WOVO (106.3 FM) is a radio station stunting with a Wheel of formats. Licensed to Horse Cave, Kentucky, United States, the station serves the Bowling Green area. The station is currently owned by the Commonwealth Broadcasting Corporation through licensee Soky Radio, LLC.[2]
The station's studios, shared with Brownsville–licensed WKLX and Glasgow–licensed WPTQ, are located on McIntosh Street near US 231 on the south side of Bowling Green. WOVO's transmitter is located on Pine Knob along U.S. Route 68 (US 68) near Smiths Grove, Kentucky, sharing tower space with NBC/CBS/MeTV dual affiliate WNKY (channel 40) and Ion Television affiliate WNKY-LD (channel 35).
History
The early years (1972–1989)
The station originally signed on the air on July 14, 1972.[3] The station was originally a class A station located at 105.5 FM, owned by John Barrick alongside AM station WCDS (1440 AM, now WWKU; unrelated to the current WCDS). WOVO inherited a variety format from WCDS, which switched exclusively to country music upon WOVO's inception.[4]

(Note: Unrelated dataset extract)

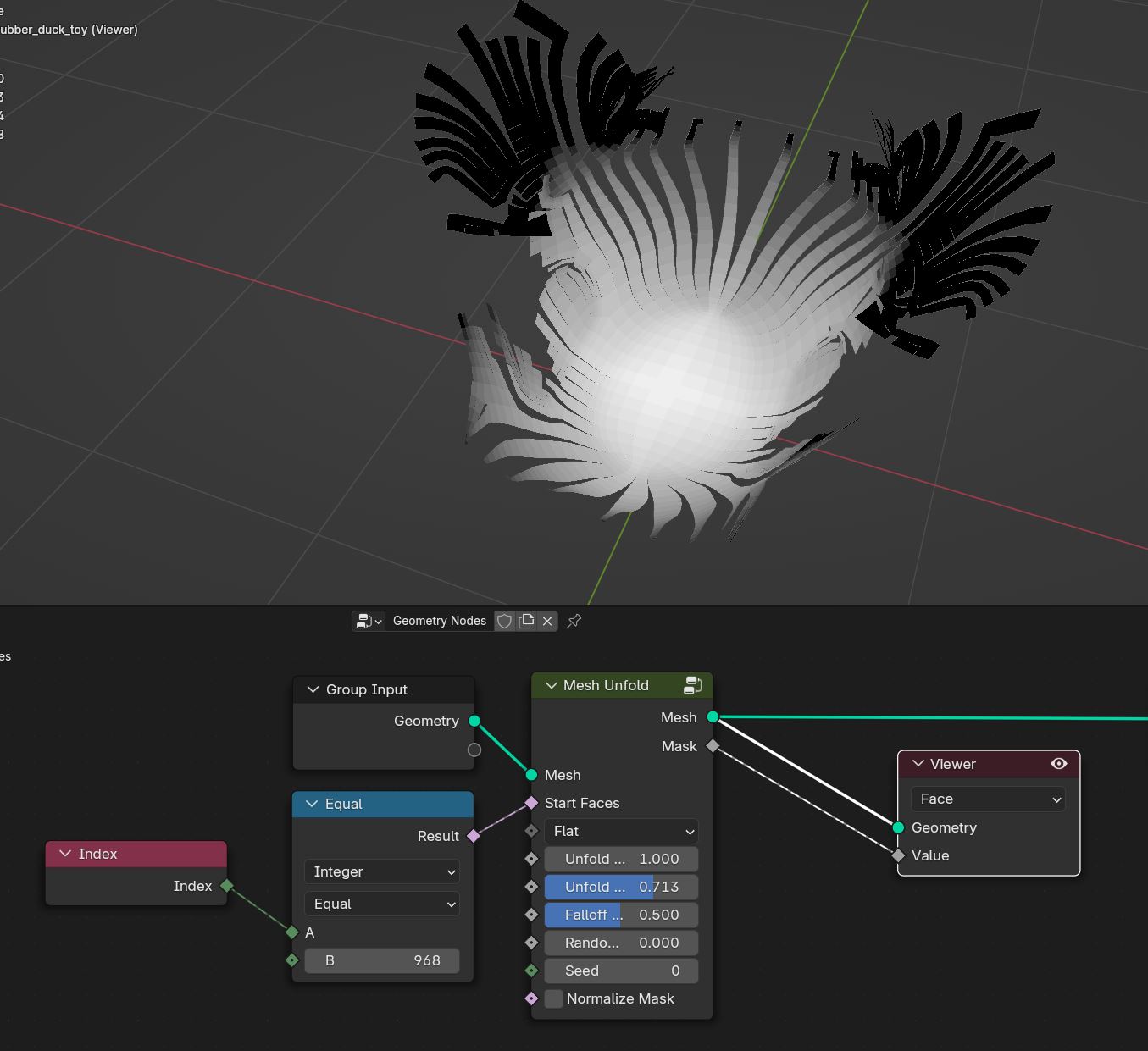Collapse the Viewer node
Screen dimensions: 1148x1051
918,764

Change of callsign and ownership (1990–1996)
In 1990, WOVO and WCDS were sold to Ward Communications. After a few months off the air due to strong winds toppling the transmission tower in 1991, the station had instituted three changes: the station changed frequencies to 105.3 FM to obtain a power increase, changed its call sign to WWWQ on March 1, and adopted a new contemporary hit radio format upon returning to the air on July 9, 1991[4][5] following a tornado that affected the station's broadcasting facility that spring. On September 23, 1996, the station reversed their 1991 change of callsign and rechristened itself as WOVO.[6]

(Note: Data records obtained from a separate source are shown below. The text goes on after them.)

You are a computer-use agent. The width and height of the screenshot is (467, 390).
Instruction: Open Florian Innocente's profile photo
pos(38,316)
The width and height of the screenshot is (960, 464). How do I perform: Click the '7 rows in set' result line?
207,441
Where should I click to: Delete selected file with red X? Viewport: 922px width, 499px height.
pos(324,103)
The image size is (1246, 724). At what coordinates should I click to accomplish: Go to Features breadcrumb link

Sale to Commonwealth Broadcasting
In 1997, the station, along with WHHT, WXPC (now WPTQ), and WCDS, along with four other stations in Kentucky, were acquired by a new business venture named Commonwealth Broadcasting Corporation, formed by Steve Newberry and former Kentucky governorBrereton C. Jones.[7] WOVO programming was simulcast over WCDS from its 1998 return to the air until it became a sports radio station in 2002.
Three-way frequency swap
In October 2012, Commonwealth Broadcasting instituted a major three-way frequency and FCC license change. WHHT upgraded its signal in a move to 106.3 MHz, which would be traded to WOVO, which moved its adult contemporary format from classic rock-formatted WPTQ's previous 105.3 FM frequency. WHHT's country music format was relocated to the 103.7 FM frequency, which that station previously broadcast on from 1991 through 1998.[8]
North Pole Radio
On November 18, 2024, WOVO dropped its hot adult contemporary format and began stunting with Christmas music, branded as "North Pole Radio".[9]
Programming
HD Radio
The station's HD radio signal is multiplexed in this manner.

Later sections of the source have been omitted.